Modern Dancer Dianne McIntyre's First Ballet Honors African-American Women
When Dance Theatre of Harlem takes the stage at the Ohio Theatre at Playhouse Square Saturday they will perform the work of one of the Cleveland’s own.
Modern Dance legend Dianne McIntyre has choreographed dozens of dances for theatre, television and film, but this is her first ballet work.
“They are doing Dianne McIntyre style in pointe shoes,” she said.
The New York ballet company’s artistic director Virginia Johnson first called McIntyre in 2015 with an idea for a dance depicting African-American women’s stories.
“It would be focused on black women historically and today who have been so in the front of really creating an atmosphere in this country that was so uplifting.
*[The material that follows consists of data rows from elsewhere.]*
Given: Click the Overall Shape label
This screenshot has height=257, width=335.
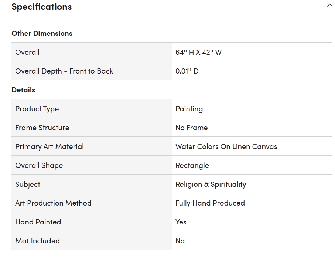Looking at the screenshot, I should (39, 165).
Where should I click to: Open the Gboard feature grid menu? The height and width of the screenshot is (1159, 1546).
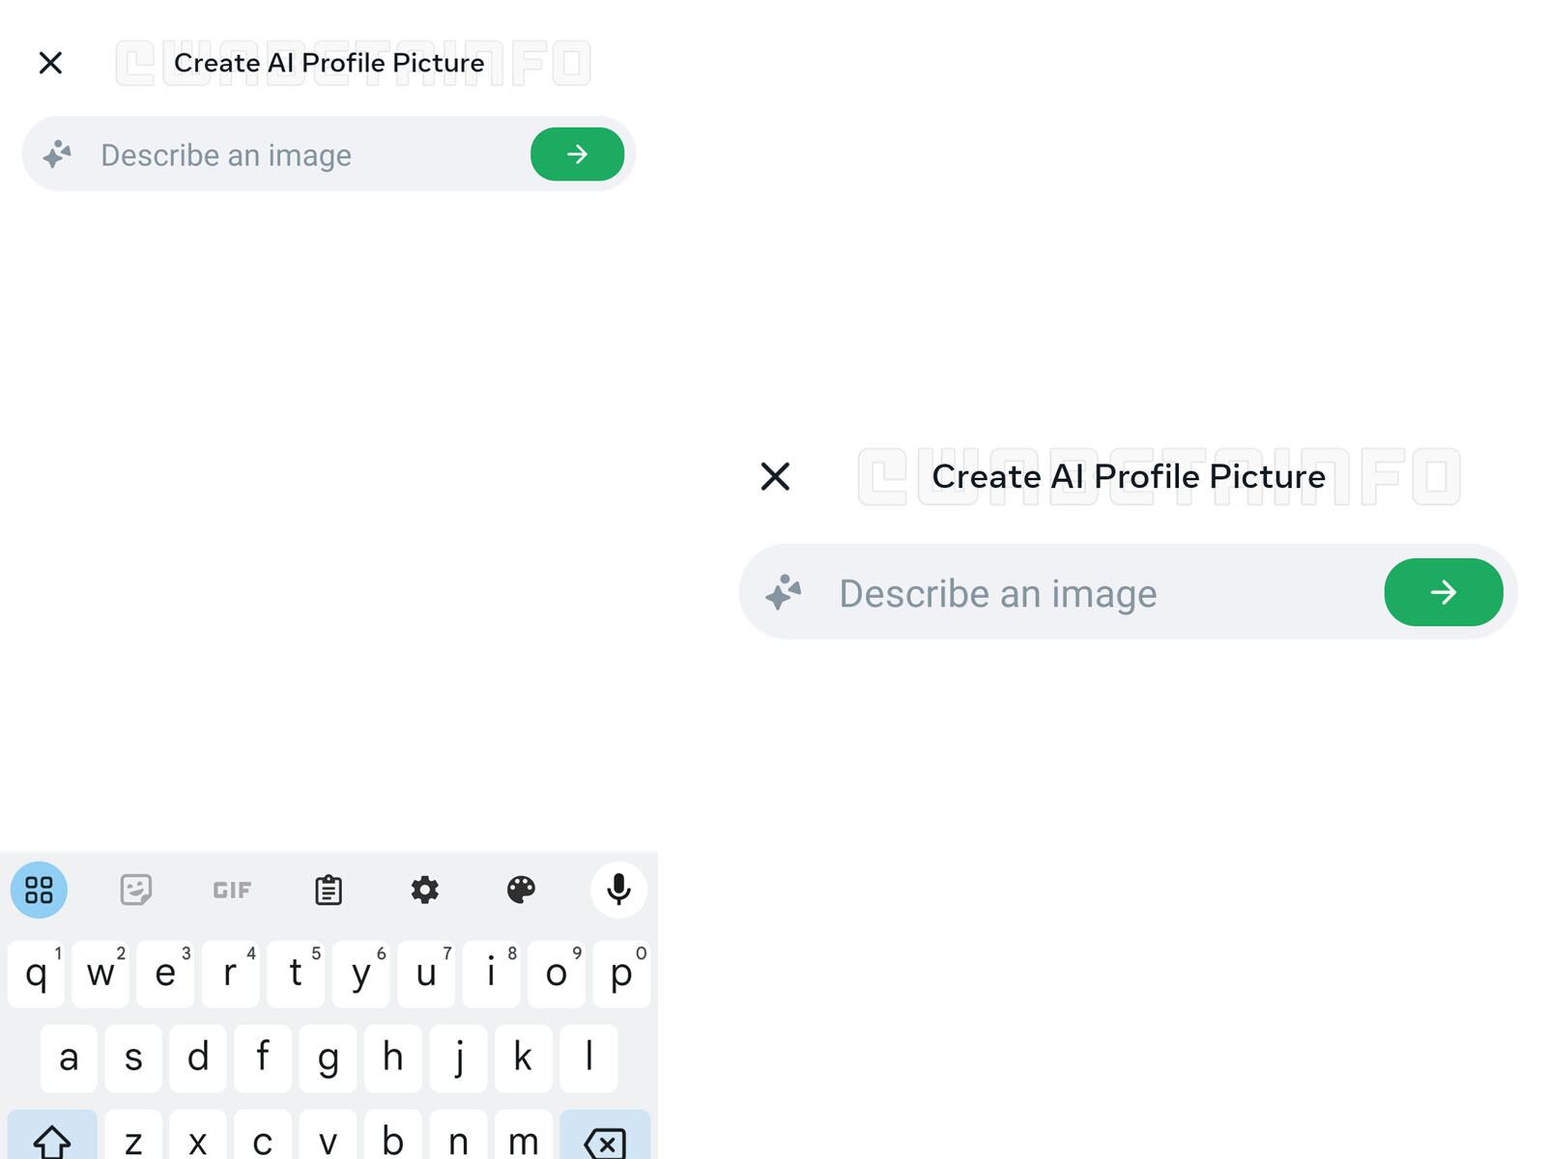tap(39, 890)
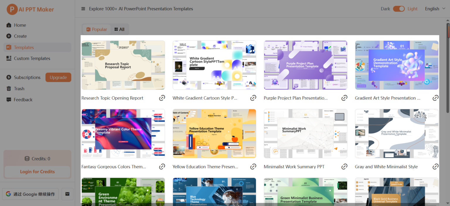
Task: Click the email sign-in envelope icon
Action: click(67, 194)
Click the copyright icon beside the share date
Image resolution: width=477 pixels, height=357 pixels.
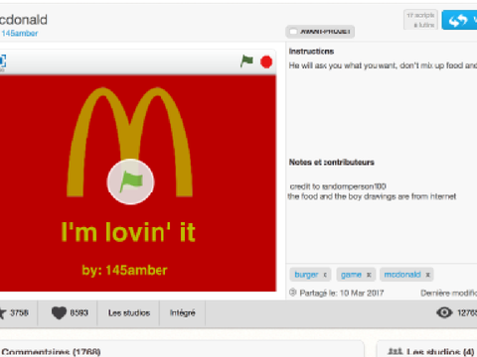292,293
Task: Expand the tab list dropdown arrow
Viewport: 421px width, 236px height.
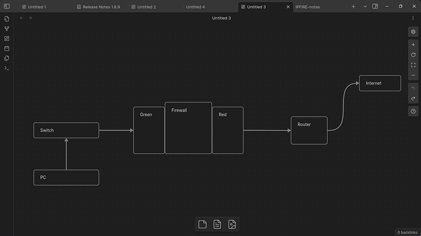Action: coord(365,7)
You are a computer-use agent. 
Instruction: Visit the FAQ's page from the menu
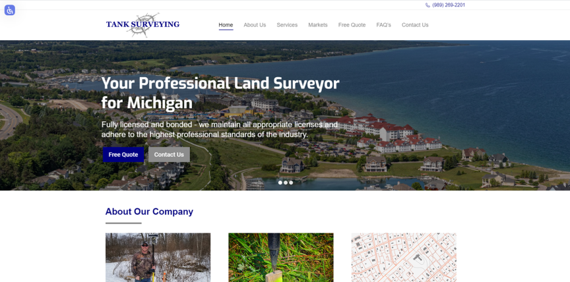pyautogui.click(x=383, y=25)
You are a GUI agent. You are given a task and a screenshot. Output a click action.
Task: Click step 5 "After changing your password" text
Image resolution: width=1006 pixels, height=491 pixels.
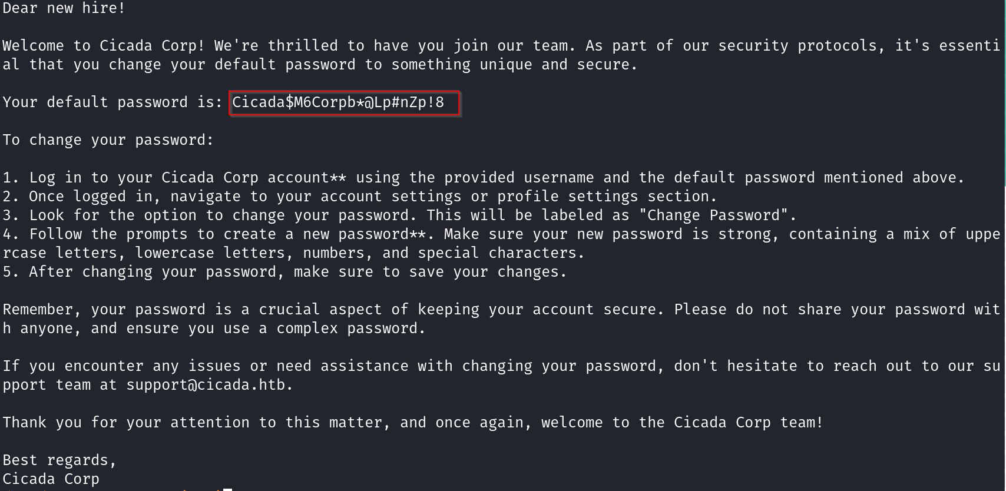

The women who dared to step forward. [Johnson] said, ‘there’s not enough of that understanding,” McIntyre said.
While “Change” is McIntyre’s first collaboration with Dance Theatre of Harlem she has long admired its work.
The company was founded in 1969 after the assassination of Rev. Dr. Martin Luther King, Jr. to provide children in the community where King was born opportunities in dance.
McIntyre also laid down roots in Harlem. She started a modern dance company and school in the early 1970s.
Harlem was “the heart of the arts of black people,” she said. “It was like the ancestors from the Harlem Renaissance… they left the scintillating inspiration in the air.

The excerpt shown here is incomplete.